Photo of Jingshan Luo

Energy & sustainability

Jingshan Luo

Using solar energy to convert water and carbon dioxide into fuels and chemicals with high efficiency and low cost

Year Honored


Carbon dioxide and water are the main products of burning fossil fuels – our major source of energy for power generation and transportation. Scientists are now interested in its reverse process: artificial photosynthesis, which mimics natural photosynthesis and uses sunlight to convert water and carbon dioxide back into hydrogen, carbon monoxide, methane, and other fuels. As the main product of solar splitting of water, hydrogen is the most ideal zero-emission fuel for future vehicles with the highest energy density. And reduction of carbon dioxide from the atmosphere is not only important for fuel production, but also crucial to climate change mitigation.

However, to create a cost-effective chemical process that is not favored by the conditions of the Earth, is always a challenging topic for chemists.

These are the research fields in which Jingshan Luo achieved a series of important breakthroughs.
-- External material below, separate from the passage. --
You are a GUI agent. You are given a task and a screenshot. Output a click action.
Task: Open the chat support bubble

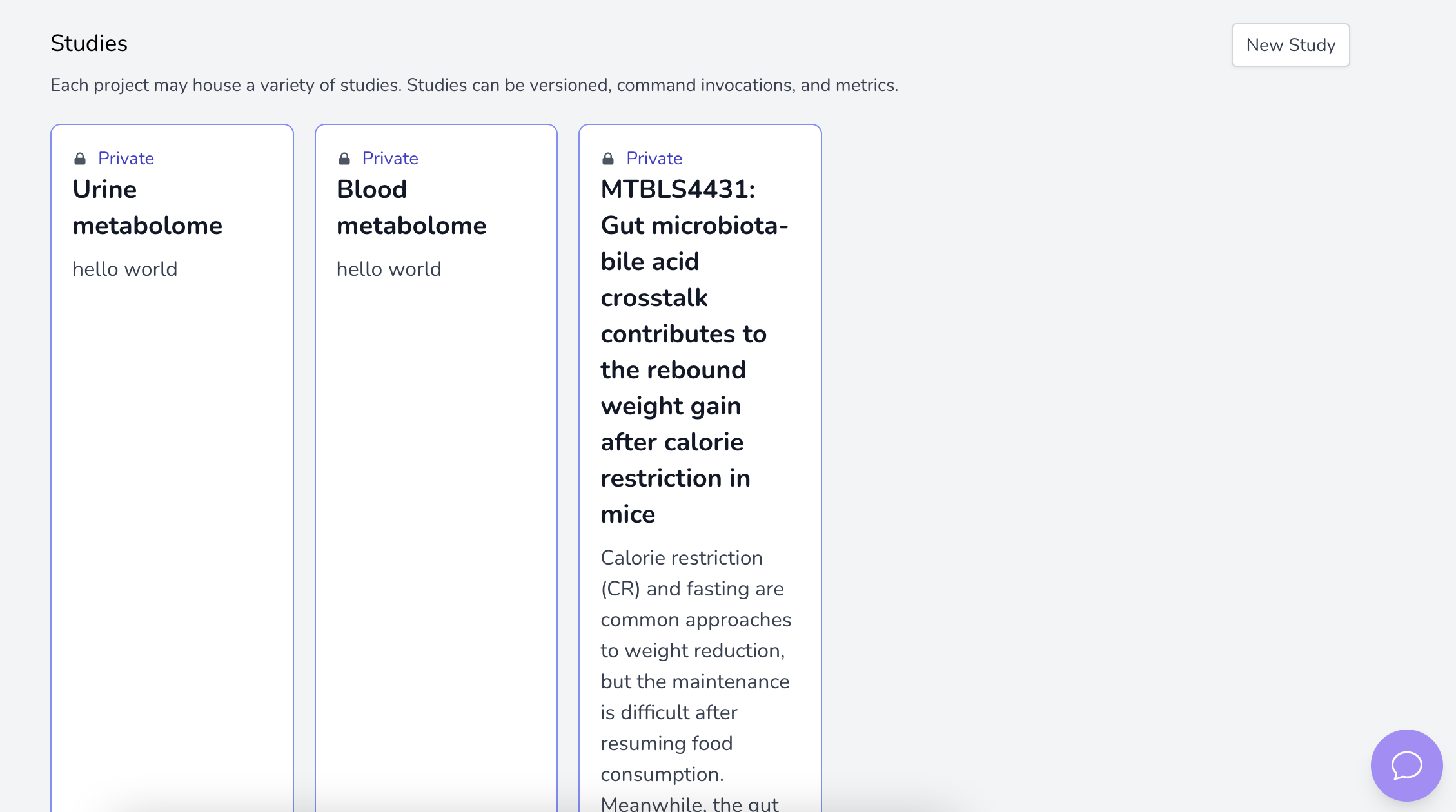click(1406, 765)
In photoelectrochemical water splitting, he developed high quality nanowire array photocathode using low-cost materials and solved the incompatibility between the absorption depth and electron transport length. By doing this, he realized the highest solar to hydrogen conversion efficiency for oxide based solar water splitting devices. For the first time, he combined perovskite solar cells with nickel and iron based catalysts for solar water splitting in photovoltaic driven electrolysis. Costing only a 1/5 to a 1/3 of tradition technology, Luo achieved almost the same level of solar to hydrogen conversion efficiency (12.3%) using only inexpensive materials. For CO2 reduction, he developed an inexpensive and Earth-abundant CO2 reduction catalyst and achieved a record solar to CO conversion efficiency of 13.4% at a very high selectivity (>90%). All of the above breakthrough technologies are realized with inexpensive materials, and they are very valuable to both the industry and academia.